Giorgio Napolitano, Raffaele Pagnozzi

Il Presidente Napolitano con la fiamma olimpica, insieme al segretario generale del Coni, Raffaele Pagnozzi

A rappresentare l’Italia alla cerimonia di apertura delle Olimpiadi di Londra 2012, la trentesima edizione dell’era moderna, non ci saranno solo i nostri atleti, ma anche Giorgio Napolitano, il presidente della Repubblica e punto di riferimento a livello istituzionale in questi anni di crisi economica e, negli ultimi mesi, politica.
Il Presidente – fortemente provato per l’improvvisa scomparsa del suo consulente giuridico Loris D’Ambrosio (esposto a una “violenta e irresponsabile campagna di insinuazioni e di escogitazioni ingiuriose” nell’inchiesta sulla trattativa Stato-mafia”) – ha raccolto comunque l’invito del Coni dello scorso 22 giugno, quando Napolitano, ricevendo gli atleti azzurri al Quirinale, consegnò il Tricolore alla portabandiera, Valentina Vezzali. “L’Olimpiade non è un momento d’orgoglio e di distrazione.
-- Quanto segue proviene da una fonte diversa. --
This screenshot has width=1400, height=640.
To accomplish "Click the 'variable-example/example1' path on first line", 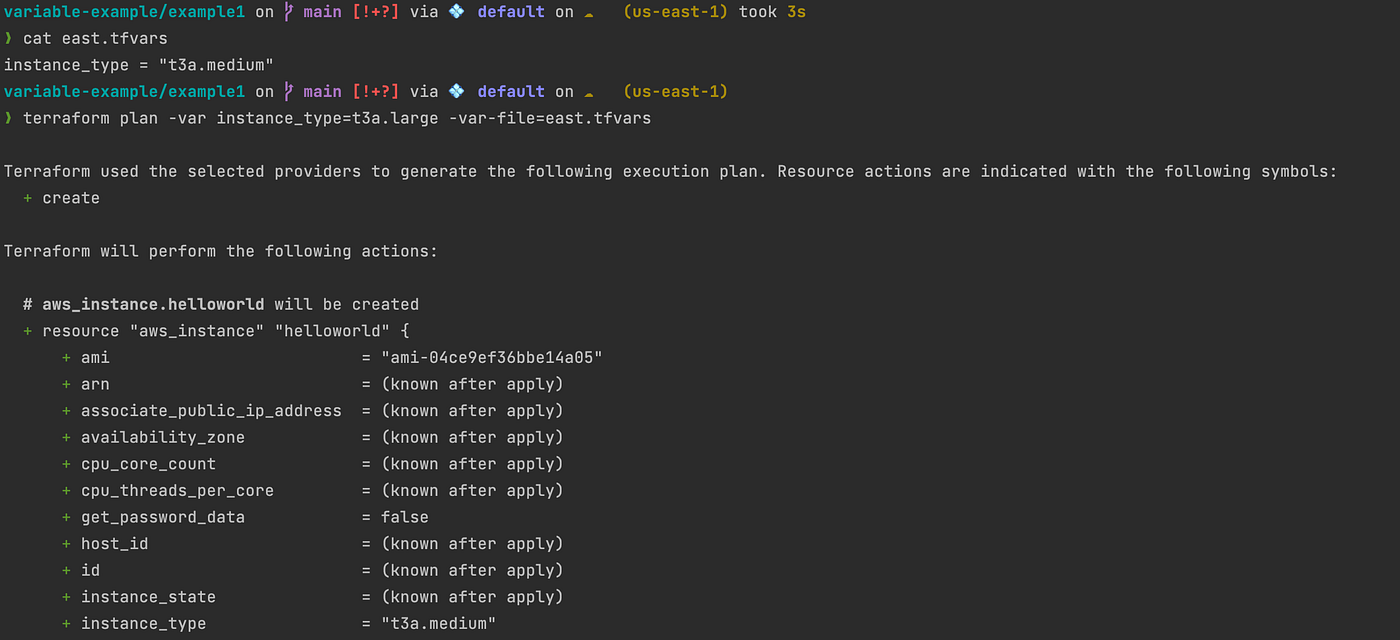I will 124,12.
È una prova non solo per gli atleti ma per tutto il Paese”, ha dichiarato Napolitano al suo arrivo al Villaggio Olimpico a bordo di una Maserati nera che, senza scorta, l’ha accompagnato per le vie congestionate del traffico londinese. “Spero che questa Olimpiade sia tonificante per il Paese e per i cittadini – ha aggiunto – I Giochi non sono né una distrazione, né un fatto di orgoglio. Sono una prova, per l’Italia e per i suoi atleti. Dovremo dimostrare le nostre capacità”. Commentando le parole del presidente del Coni, Gianni Petrucci, il quale ha auspicato, per almeno qualche giorno, un’attenzione più alle medaglie che allo spread, Napolitano risponde, con un timido sorriso: “Ci starei volentieri, magari si potesse fare uno scambio…”
Prima della Cerimonia di apertura di Londra 2012 il presidente della Repubblica prenderà parte al ricevimento a Buckingham Palace, riservato ai rappresentanti istituzionali dei Paesi partecipanti. In mattinata sarà invece a “Casa Italia”, sede degli atleti azzurri a Londra, dove attraverso mostre d'arte e varie iniziative culturali e sportive, si offre l'immagine delle eccellenze italiane.